The Dynamic Programming Path

The dynamic programming (DP) approach described in reference [1] provides an efficient way to find an asymptotically optimal contraction path by running the following steps:

Compute all traces, i.e. summations over indices occurring exactly in one input.
Decompose the contraction graph of inputs into disconnected subgraphs. Two inputs are connected if they share at least one summation index.
Find the contraction path for each of the disconnected subgraphs using a DP approach: The optimal contraction path for all sets of n (ranging from 1 to the number of inputs) connected tensors is found by combining sets of m and n-m tensors.

Note that computing all the traces in the very beginning can never lead to a non-optimal contraction path.

Contractions of disconnected subgraphs can be optimized independently, which still results in an optimal contraction path. However, the computational complexity of finding the contraction path is drastically reduced: If the subgraphs consist of n1, n2, ... inputs, the computational complexity is reduced from O(exp(n1 + n2 + ...)) to O(exp(n1) + exp(n2) + ...).

The DP approach will only perform pair contractions and by default will never compute intermediate outer products as in reference [1] it is shown that this always results in an asymptotically optimal contraction path.

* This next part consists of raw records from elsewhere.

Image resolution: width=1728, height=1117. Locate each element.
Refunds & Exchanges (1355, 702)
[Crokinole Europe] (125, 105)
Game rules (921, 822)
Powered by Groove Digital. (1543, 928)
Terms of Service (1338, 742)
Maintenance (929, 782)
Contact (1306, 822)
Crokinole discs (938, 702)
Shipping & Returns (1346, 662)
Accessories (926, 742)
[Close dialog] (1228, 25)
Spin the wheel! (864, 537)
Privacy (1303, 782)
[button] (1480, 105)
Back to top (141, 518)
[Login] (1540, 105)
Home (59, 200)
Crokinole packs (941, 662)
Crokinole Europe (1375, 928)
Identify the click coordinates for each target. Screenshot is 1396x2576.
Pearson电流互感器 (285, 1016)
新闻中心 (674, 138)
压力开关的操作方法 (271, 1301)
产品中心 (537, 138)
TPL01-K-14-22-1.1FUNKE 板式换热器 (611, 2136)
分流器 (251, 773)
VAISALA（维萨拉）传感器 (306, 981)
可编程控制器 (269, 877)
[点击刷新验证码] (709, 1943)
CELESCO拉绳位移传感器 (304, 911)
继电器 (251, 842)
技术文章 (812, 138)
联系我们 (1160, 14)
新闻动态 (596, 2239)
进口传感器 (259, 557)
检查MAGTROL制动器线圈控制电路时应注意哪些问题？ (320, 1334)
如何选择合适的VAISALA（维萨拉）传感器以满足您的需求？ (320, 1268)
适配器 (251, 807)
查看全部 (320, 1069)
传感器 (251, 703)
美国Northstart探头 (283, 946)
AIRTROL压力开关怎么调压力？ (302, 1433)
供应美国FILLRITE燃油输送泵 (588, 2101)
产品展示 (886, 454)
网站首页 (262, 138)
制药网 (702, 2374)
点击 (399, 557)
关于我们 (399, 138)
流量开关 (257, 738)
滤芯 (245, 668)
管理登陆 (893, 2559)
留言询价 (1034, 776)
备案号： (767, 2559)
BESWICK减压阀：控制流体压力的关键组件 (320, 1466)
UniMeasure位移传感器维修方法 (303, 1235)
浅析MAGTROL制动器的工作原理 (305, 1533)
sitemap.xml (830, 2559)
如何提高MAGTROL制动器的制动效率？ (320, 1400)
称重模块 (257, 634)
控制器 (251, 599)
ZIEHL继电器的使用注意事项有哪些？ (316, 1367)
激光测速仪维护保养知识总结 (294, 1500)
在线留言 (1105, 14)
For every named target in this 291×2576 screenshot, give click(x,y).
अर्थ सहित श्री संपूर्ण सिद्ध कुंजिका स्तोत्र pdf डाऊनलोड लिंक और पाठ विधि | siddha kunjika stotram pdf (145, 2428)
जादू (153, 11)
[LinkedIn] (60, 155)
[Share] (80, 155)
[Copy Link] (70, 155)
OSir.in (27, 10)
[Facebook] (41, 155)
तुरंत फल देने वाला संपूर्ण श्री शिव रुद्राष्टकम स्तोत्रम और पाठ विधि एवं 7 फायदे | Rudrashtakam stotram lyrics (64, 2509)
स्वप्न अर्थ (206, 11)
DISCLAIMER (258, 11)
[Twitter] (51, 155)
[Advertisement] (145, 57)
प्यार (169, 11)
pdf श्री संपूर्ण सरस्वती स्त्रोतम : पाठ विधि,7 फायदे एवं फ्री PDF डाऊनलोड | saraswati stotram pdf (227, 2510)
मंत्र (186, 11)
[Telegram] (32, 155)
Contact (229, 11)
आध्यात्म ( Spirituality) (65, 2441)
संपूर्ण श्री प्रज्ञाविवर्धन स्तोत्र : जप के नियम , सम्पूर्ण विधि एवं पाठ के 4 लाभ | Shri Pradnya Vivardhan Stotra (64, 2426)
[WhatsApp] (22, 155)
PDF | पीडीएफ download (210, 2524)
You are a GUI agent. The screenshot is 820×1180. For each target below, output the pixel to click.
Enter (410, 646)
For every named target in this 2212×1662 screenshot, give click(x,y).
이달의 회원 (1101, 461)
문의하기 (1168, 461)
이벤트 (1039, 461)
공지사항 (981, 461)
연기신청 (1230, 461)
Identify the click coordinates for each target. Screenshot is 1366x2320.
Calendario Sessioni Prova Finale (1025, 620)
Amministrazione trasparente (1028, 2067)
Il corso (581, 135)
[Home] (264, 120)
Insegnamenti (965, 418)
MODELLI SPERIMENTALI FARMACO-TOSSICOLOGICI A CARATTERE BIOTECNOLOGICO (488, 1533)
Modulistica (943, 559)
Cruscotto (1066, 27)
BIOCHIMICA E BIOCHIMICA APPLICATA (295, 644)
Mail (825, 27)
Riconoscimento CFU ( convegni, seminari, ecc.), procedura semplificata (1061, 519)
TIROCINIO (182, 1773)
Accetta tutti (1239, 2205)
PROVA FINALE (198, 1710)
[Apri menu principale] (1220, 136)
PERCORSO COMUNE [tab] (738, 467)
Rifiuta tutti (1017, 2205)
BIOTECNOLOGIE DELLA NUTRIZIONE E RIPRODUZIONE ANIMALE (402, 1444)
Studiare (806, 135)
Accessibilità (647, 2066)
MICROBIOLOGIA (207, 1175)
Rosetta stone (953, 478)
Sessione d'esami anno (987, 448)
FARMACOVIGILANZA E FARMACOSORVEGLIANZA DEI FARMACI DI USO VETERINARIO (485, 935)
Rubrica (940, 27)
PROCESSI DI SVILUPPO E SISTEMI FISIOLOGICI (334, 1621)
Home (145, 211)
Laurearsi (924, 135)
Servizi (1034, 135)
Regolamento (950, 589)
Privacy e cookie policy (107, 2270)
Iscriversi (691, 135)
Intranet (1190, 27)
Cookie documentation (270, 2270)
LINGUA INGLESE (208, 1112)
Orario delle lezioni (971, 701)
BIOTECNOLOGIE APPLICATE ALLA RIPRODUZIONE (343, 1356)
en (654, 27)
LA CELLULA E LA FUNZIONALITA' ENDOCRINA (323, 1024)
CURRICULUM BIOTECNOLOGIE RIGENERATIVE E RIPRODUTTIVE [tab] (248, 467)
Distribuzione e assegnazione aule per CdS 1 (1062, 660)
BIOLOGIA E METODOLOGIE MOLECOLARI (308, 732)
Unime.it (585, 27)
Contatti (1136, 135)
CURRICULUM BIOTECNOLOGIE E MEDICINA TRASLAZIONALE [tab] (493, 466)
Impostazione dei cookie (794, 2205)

A major optimization for DP is the cost capping strategy: The DP optimization only memorizes contractions for a subset of inputs, if the total cost for this contraction is smaller than the cost cap. The cost cap is initialized with the minimal possible cost, i.e. the product of all output dimensions, and is iteratively increased by multiplying it with the smallest dimension until a contraction path including all inputs is found.

Note that the worst case scaling of DP is exponential in the number of inputs. Nevertheless, if the contraction graph is not completely random, but exhibits a certain kind of structure, it can be used for large contraction graphs and is guaranteed to find an asymptotically optimal contraction path. For this reason it is the most frequently used contraction path optimizer in the field of tensor network states.

More specifically, the search is performed over connected subgraphs, which, for example, planar and tree-like graphs have far fewer of. As a rough guide, if the graph is planar, expressions with many tens of tensors are tractable, whereas if the graph is tree-like, expressions with many hundreds of tensors are tractable.

[1] Robert N. C. Pfeifer, Jutho Haegeman, and Frank Verstraete Phys. Rev. E 90, 033315 (2014). https://arxiv.org/abs/1304.6112

Customizing the Dynamic Programming Path

The default optimize='dp' approach has sensible defaults but can be customized with the opt_einsum.paths.DynamicProgramming object.

import opt_einsum as oe

optimizer = oe.DynamicProgramming(
    minimize='size',    # optimize for largest intermediate tensor size
    search_outer=True,  # search through outer products as well
    cost_cap=False,     # don't use cost-capping strategy
)

oe.contract(eq, *arrays, optimize=optimizer)

Warning

Note that searching outer products will most likely drastically slow down the optimizer on all but the smallest examples.

The values that minimize can take are:

'flops': minimize the total number of scalar operations.
'size': minimize the size of the largest intermediate.
'write': minimize the combined size of all intermediate tensors - approximately speaking the amount of memory that will be written. This is relevant if you were to automatically differentiate through the contraction, which naively would require storing all intermediates.
'combo' - minimize flops + alpha * write summed over intermediates, a default ratio of alpha=64 is used, or it can be customized with f'combo-{alpha}'.
'limit' - minimize max(flops, alpha * write) summed over intermediates, a default ratio of alpha=64 is used, or it can be customized with f'limit-{alpha}'.

The last two take into account the fact that real contraction performance can be bound by memory speed, and so favor paths with higher arithmetic intensity. The default value of alpha=64 is reasonable for both typical CPUs and GPUs.